Buy drives rated for surveillance (Western Digital Purple, Seagate SkyHawk). These drives are designed for continuous write workloads and last longer than consumer drives in this use case.

The backup consideration

For critical footage, backup your NVR to a separate location. A $50 NAS (or just another hard drive at a friend's house) accessible via VPN provides the off-site backup that makes your local system resilient to fire or theft of the NVR itself.

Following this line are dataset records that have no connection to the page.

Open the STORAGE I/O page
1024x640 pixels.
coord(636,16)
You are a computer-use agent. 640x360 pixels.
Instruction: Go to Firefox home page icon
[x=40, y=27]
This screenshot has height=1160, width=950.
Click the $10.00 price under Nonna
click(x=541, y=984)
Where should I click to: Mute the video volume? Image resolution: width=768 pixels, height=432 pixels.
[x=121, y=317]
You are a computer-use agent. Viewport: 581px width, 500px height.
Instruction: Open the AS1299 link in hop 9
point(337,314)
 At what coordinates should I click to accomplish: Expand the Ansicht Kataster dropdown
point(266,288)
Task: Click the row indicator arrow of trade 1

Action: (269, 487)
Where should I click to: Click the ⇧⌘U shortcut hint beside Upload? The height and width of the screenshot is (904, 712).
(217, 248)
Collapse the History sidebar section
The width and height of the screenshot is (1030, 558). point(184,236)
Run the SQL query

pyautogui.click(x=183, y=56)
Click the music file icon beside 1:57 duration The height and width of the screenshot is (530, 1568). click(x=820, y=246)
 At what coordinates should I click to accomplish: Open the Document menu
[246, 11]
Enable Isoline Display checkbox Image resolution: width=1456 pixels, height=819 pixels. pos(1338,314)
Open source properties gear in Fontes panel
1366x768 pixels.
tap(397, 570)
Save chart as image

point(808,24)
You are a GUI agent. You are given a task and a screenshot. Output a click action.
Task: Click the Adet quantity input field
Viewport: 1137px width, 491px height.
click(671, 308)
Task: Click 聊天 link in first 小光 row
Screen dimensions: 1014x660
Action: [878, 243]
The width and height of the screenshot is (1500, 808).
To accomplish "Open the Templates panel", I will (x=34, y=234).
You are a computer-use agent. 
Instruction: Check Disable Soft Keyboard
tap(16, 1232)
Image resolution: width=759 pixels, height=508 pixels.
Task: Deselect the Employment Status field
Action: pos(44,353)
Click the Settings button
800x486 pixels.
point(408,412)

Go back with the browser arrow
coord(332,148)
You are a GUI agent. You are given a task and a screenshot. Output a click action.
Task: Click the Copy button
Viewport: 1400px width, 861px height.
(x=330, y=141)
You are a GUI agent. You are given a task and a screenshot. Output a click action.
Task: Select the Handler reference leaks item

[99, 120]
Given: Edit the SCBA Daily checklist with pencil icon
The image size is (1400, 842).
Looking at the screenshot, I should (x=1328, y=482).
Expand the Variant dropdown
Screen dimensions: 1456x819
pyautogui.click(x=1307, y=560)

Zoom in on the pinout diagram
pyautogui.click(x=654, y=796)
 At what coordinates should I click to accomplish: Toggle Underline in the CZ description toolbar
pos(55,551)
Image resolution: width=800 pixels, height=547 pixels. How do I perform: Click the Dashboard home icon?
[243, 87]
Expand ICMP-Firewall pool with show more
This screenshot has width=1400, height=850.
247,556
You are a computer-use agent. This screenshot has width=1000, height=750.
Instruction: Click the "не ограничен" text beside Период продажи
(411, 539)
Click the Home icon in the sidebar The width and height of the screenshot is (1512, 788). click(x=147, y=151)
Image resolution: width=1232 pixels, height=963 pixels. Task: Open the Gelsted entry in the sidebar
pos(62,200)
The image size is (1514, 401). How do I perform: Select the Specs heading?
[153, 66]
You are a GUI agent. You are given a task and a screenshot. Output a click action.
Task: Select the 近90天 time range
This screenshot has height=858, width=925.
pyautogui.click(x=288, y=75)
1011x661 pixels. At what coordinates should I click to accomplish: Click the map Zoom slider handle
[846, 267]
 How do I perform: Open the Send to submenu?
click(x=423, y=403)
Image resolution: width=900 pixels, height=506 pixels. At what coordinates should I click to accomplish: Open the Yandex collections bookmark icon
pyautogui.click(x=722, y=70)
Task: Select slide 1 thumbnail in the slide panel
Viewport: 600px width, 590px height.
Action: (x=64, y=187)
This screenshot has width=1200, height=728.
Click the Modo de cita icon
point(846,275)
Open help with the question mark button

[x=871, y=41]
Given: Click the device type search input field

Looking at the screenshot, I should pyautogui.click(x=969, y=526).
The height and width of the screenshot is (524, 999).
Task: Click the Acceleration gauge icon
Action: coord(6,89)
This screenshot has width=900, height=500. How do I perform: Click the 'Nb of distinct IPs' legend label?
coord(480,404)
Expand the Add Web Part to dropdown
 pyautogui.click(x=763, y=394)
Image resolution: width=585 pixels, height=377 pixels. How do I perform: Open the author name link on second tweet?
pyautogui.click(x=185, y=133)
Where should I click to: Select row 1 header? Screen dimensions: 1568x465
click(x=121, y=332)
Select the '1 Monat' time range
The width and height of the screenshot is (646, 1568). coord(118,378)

Installation practicalities

Running Ethernet to camera locations is the biggest hurdle. Options:

  1. Run CAT6 during new construction or major remodeling.
  2. Run exterior-rated CAT6 along the outside of the house, tucked behind trim.
  3. Use existing TV cable lines as conduit for new Ethernet runs.
  4. Use MoCA adapters to convert coax cables to Ethernet where coax is already run.

For existing homes without running cables, wireless cameras like Aqara with local SD storage are the practical compromise.

For new installations with a fresh chance at wiring: always run Ethernet. More flexible, higher quality, more reliable than wireless for security use.

Who the subscription-based cameras are actually for

Before dismissing subscription cameras entirely: they're genuinely fine for people who don't want to run their own infrastructure, don't care about long-term cost, and trust the company with their data.

For renters who can't run cables, Ring's wireless cameras with a 12-month subscription are a reasonable choice. When you move, the cameras come with you.

For grandparents who want the doorbell to alert them on their phone and don't care about anything else, Ring is simpler than a local system.

The local system is for homeowners who want ownership of their data, don't want ongoing costs, and have the technical comfort to set up a basic network appliance.

That's a specific user, but if it's you, the local system is genuinely better. Privacy, cost, reliability, and ownership all improve. Five years in, the Reolink NVR in my basement has just worked — recording to a drive I own, accessed through a network I control, serving a system that answers only to me. That's what security cameras should be.